Synthesis, crystal growth, and optical and magnetic properties of three bimetallic thiocyanates TBi(SCN)5 (T = Mn, Cd) and FeBi(SCN)6

Abstract

In this work, we report the synthesis, crystal growth, and optical and magnetic properties of two new isotypic bimetallic thiocyanates, MnBi(SCN)₅ and CdBi(SCN)₅. The crystal structure of MnBi(SCN)₅ and CdBi(SCN)₅ was determined by single-crystal X-ray diffraction. MnBi(SCN)₅ and CdBi(SCN)₅ crystallize in the triclinic space group P (no. 2) with unit cell parameters of a = 8.0498(5) Å, b = 9.2749(5) Å, c = 10.7779(8) Å, α = 72.752(6)°, β = 68.422(6)°, γ = 87.908(5)° and a = 8.1528(5) Å, b = 9.4008(7) Å, c = 10.9513(8) Å, α = 73.212(6)°, β = 67.963(6)°, γ = 87.879(6)°, respectively. The structure of MnBi(SCN)₅ and CdBi(SCN)₅ contains a three-dimensional (3D) network consisting of pairs of edge-sharing [TN₆] (T = Mn, Cd) octahedra linked through the thiocyanate ligand to similar pairs of edge-sharing [BiS₆] octahedra. A known related structure to this is that of FeBi(SCN)₆, which features a perovskite-like structure consisting of corner-sharing [FeN₆] and [BiS₆] octahedra.
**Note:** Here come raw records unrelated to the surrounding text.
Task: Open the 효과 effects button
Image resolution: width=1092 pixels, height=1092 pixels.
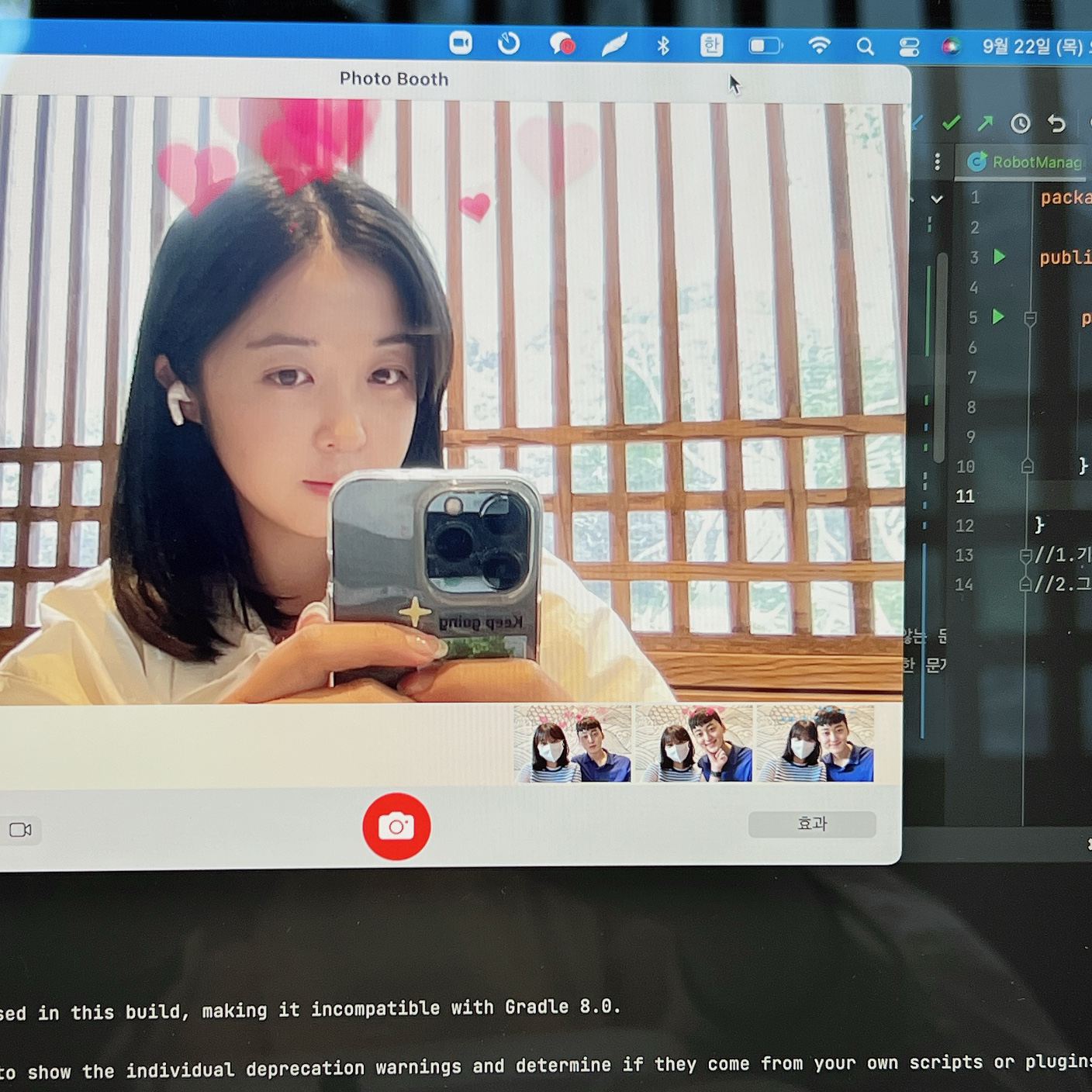Action: 812,824
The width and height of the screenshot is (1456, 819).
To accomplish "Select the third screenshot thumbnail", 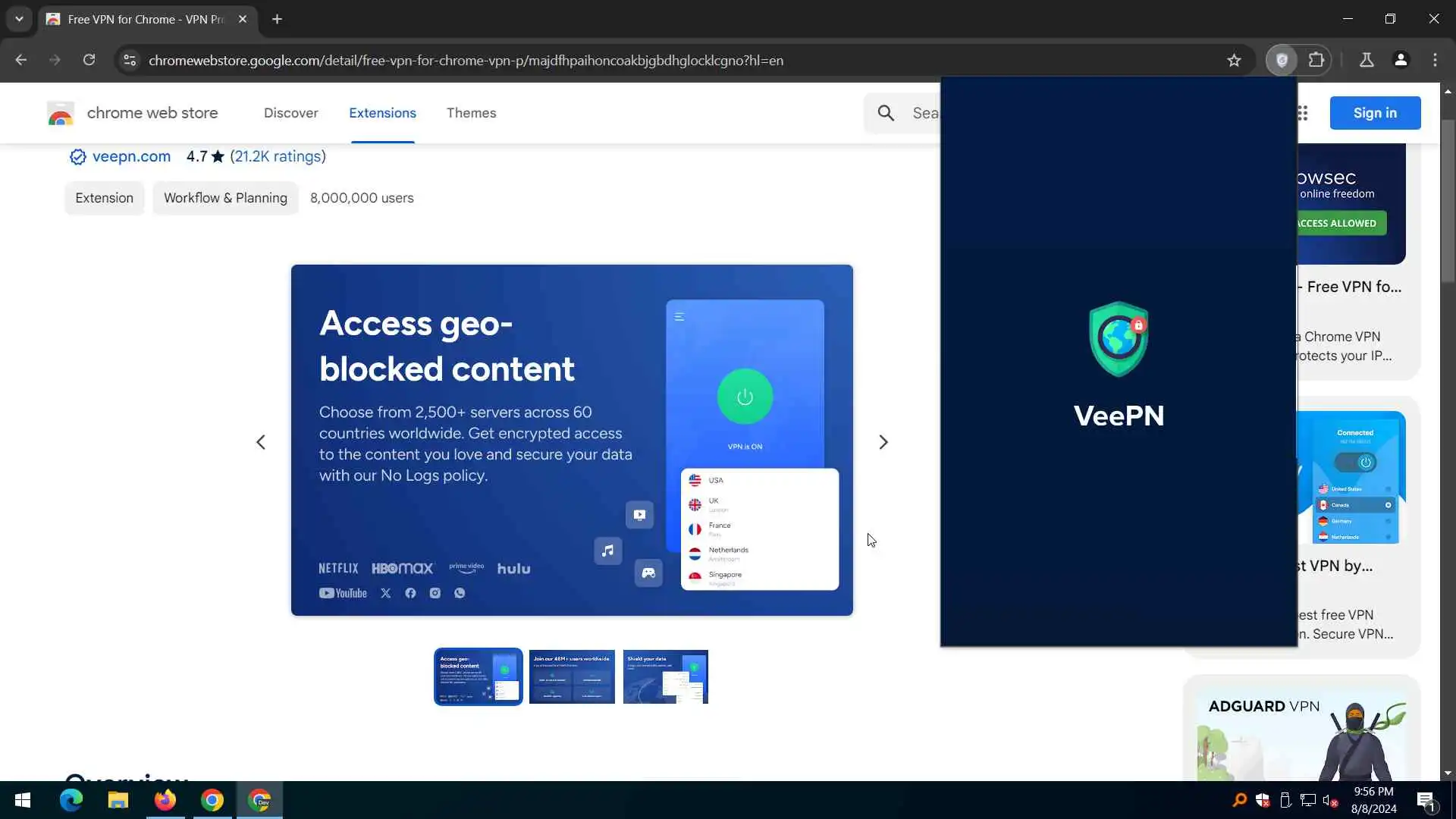I will [665, 676].
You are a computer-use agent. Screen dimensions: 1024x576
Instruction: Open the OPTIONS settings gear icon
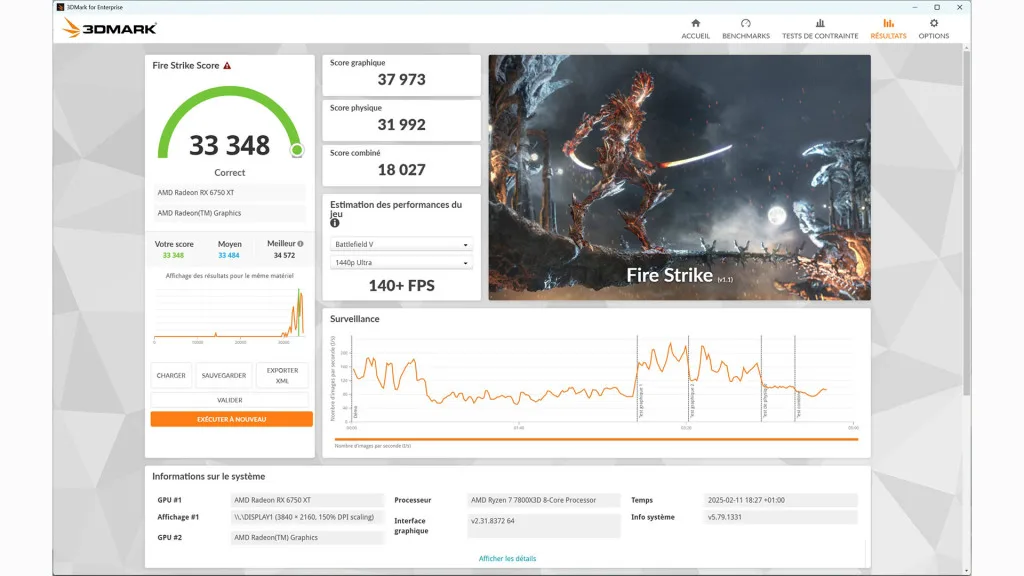[x=933, y=25]
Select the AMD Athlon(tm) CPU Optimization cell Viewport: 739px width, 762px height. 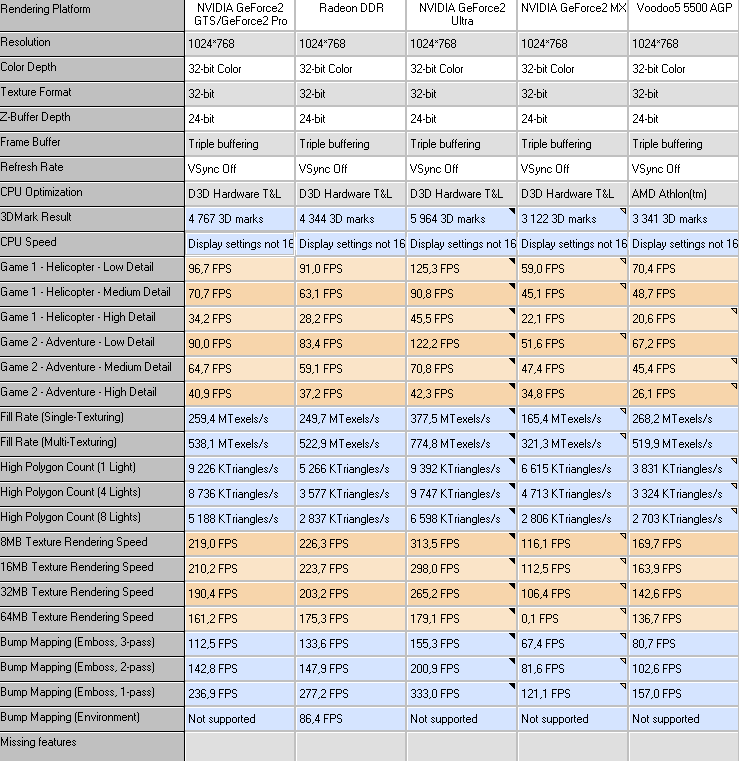[x=684, y=193]
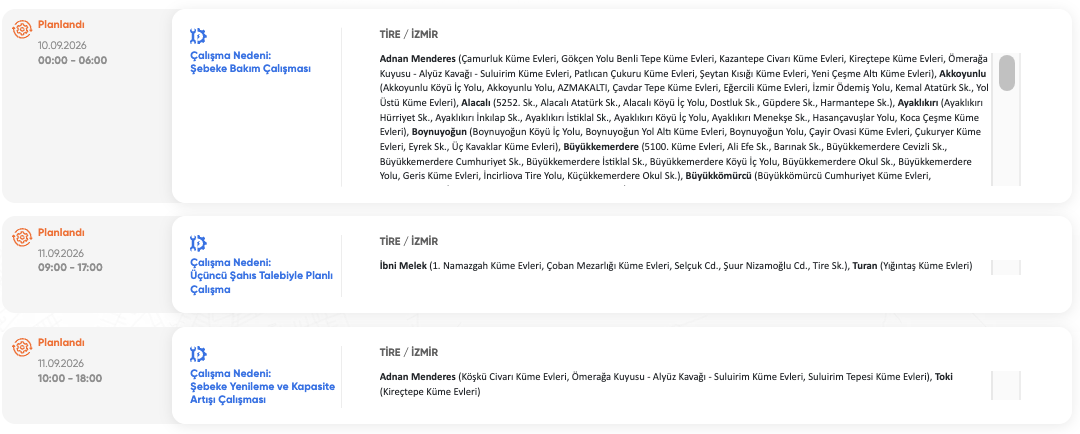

In this work, the magnetic properties of MnBi(SCN)₅ and the previously reported FeBi(SCN)₆ were investigated, with the former being found to order antiferromagnetically with a Néel temperature around 12 K. FeBi(SCN)₆ was found to exhibit no magnetic ordering down to 2 K, although isothermal magnetization data indicate that it may order ferromagnetically below 2 K. Density functional theory (DFT) was also employed to explore the electronic structure of MnBi(SCN)₅, which reveals that the Bi–S and Mn–N interactions are crucial for controlling the optical properties of MnBi(SCN)₅. MnBi(SCN)₅ was predicted to be an indirect-gap semiconductor with a bandgap of 2.7 eV, which was reasonably consistent with the UV-vis spectrum measurement of 2.1 eV.